Une région Centre-Val de Loire propice aux hérissons

À la LPO, on préfère rester optimiste : " le hérisson a de beaux jours devant lui". Paul Siffert rappelle d'ailleurs que côté bocages, habitat de prédilection du mammifère à piquants, la région n'est pas mal lotie : "avec la Brenne, le Boischaut, le nord du Cher, le Perche... on a des zones propices aux hérissons". Le tout est de les préserver. "On a 10 000km de haies qui continuent à être arrachées chaque année", s'alarme-t-il. Une colère partagée par Jean-Xavier Duhart, pour qui les derniers engagements pris par le gouvernement pour calmer la colère des agriculteurs sont dramatiques :"dans le cadre du Pacte Vert Européen, il y avait eu des avancées au niveau de l'usage des pesticides et de la reconstruction de haies, puis les manifestations d'agriculteurs ont tout détruit".
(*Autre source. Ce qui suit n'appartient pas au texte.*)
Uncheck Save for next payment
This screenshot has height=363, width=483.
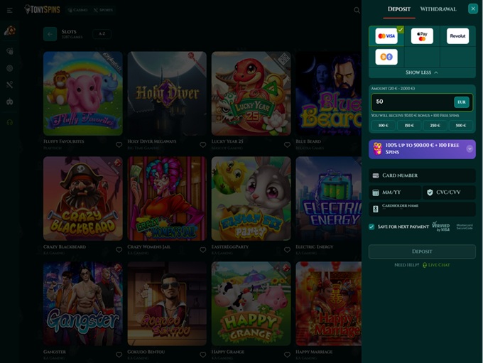[x=371, y=227]
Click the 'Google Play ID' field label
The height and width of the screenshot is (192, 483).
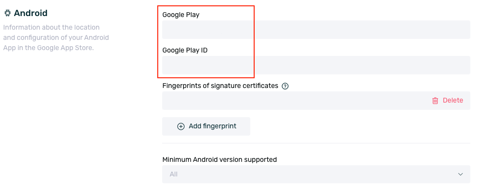click(x=185, y=50)
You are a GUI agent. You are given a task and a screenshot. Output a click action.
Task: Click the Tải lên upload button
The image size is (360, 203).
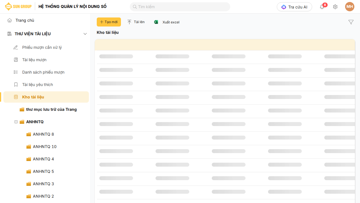click(136, 22)
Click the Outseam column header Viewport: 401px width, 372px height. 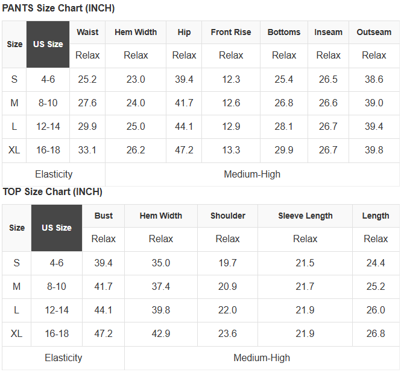(x=374, y=32)
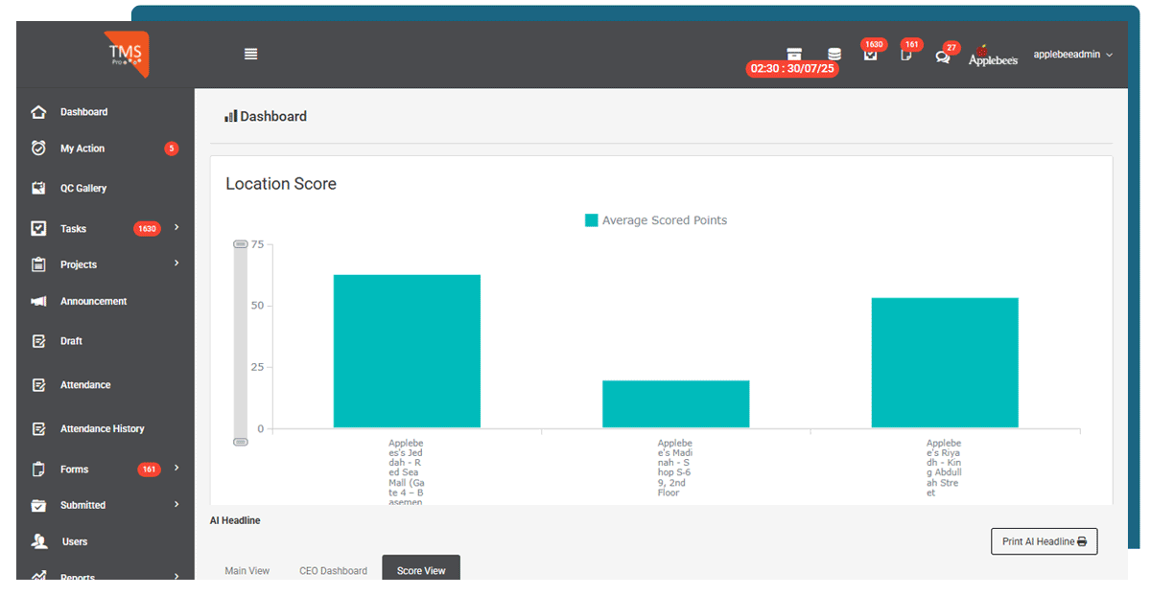Open My Action in the sidebar
The height and width of the screenshot is (596, 1151).
tap(82, 149)
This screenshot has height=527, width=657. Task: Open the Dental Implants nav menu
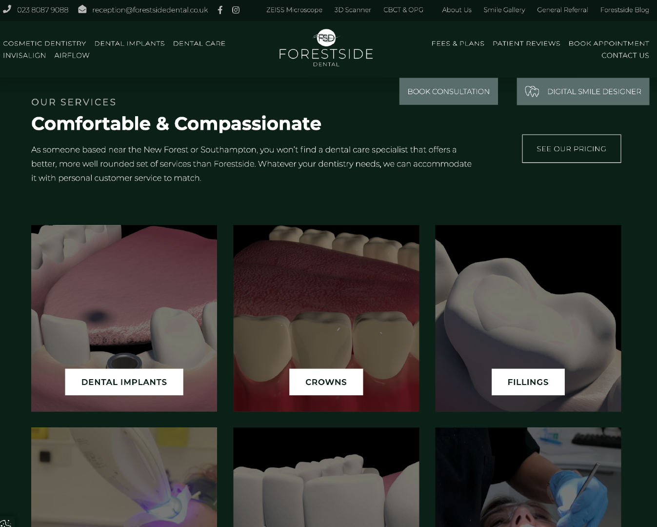click(x=130, y=43)
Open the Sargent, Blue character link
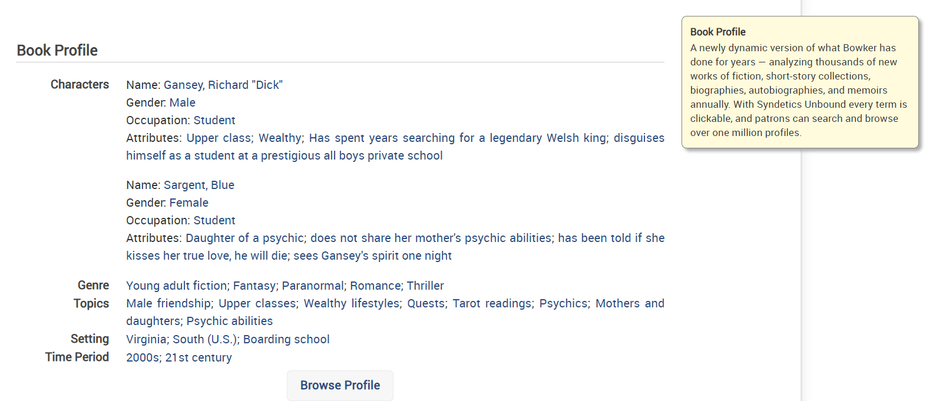This screenshot has height=401, width=946. point(199,185)
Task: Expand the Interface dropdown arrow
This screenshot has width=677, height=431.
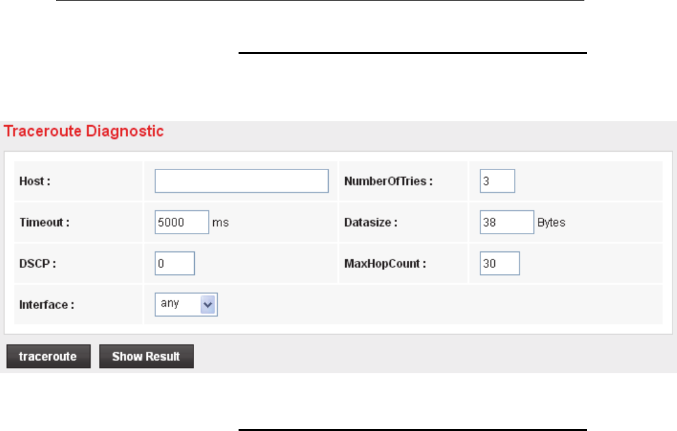Action: (x=209, y=304)
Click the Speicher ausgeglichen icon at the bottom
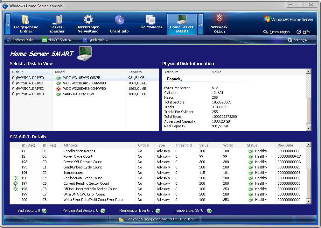 pos(121,219)
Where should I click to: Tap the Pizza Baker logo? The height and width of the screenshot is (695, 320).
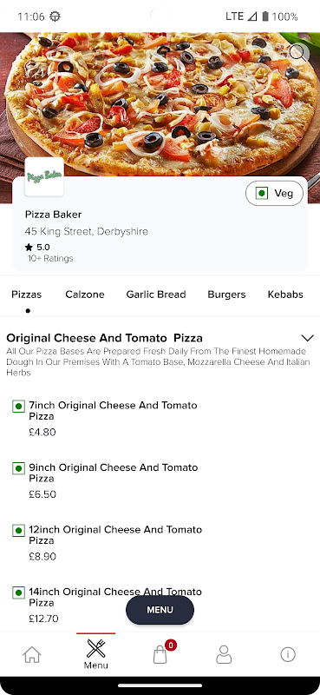pyautogui.click(x=44, y=177)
Si les hérissons ont d'ailleurs déjà disparu des zones agricoles, Paul Siffert note qu'ils sont plus fréquents en zones urbaines et périurbaines : "c’est une espèce relativement opportuniste, donc elle y trouve de quoi manger. En plus, ses prédateurs naturels, tels que le hibou, la chouette ou le blaireau, n'y sont pas présents". Rien de positif là-dedans pour Jean-Xavier Duhart :"c'est une aberration de se réjouir que le hérisson survive en milieu urbain, ce n'est pas son milieu. Et il aura du mal à s'y reproduire correctement, sans consanguinité".

Des gestes simples à adopter, à la portée de tous

Pour sauver l'espèce, comme pour d'autres espèces menacées, la LPO mise sur la sensibilisation. Le Plan Hérisson est donc avant tout pédagogique : " il est destiné à apprendre à vivre avec l'animal", précise Paul Siffert. La LPO propose ainsi des dispositifs simples pour participer à la sauvegarde de l'animal :"au niveau local, on mène des actions en proposant aux habitants des "passages à hérissons" pour faciliter leur circulation. Quand on a une dizaine d'individus sur un même endroit, ils risquent de prendre des risques en traversant des routes fréquentées, pour aller se reproduire ailleurs".

Nos clôtures grillagées causent aussi des dégâts : "cela les blesse, ou ils se retrouvent coincés", explique l'association Apus Apuces du Loiret, qui recueille aussi la petite faune sauvage de l'Indre-et-Loire et du Cher.

L'association loirétaine insiste sur l'importance de "garder des espaces naturels dans nos jardins, où on ne passe pas la tondeuse". Apus Apuces reçoit d'ailleurs régulièrement des appels d'habitants ayant blessé des hérissons en jardinant : "la fourche dans le tas de feuille, il faut éviter par exemple". Autre ennemi de nos petites boules piquantes : les pesticides, déjà responsable de sa quasi-disparition en zone agricole. Donc à proscrire aussi de nos jardins. De toute façon, l'animal est connu pour être l'auxiliaire des jardiniers. "Il mange une centaine d'invertébrés en une nuit et 1 kg de limaces en une saison", rappelle la LPO. "Pour préserver la faune qui nous entoure, chacun peut agir, en laissant plus de place à la nature", résume Paul Siffer.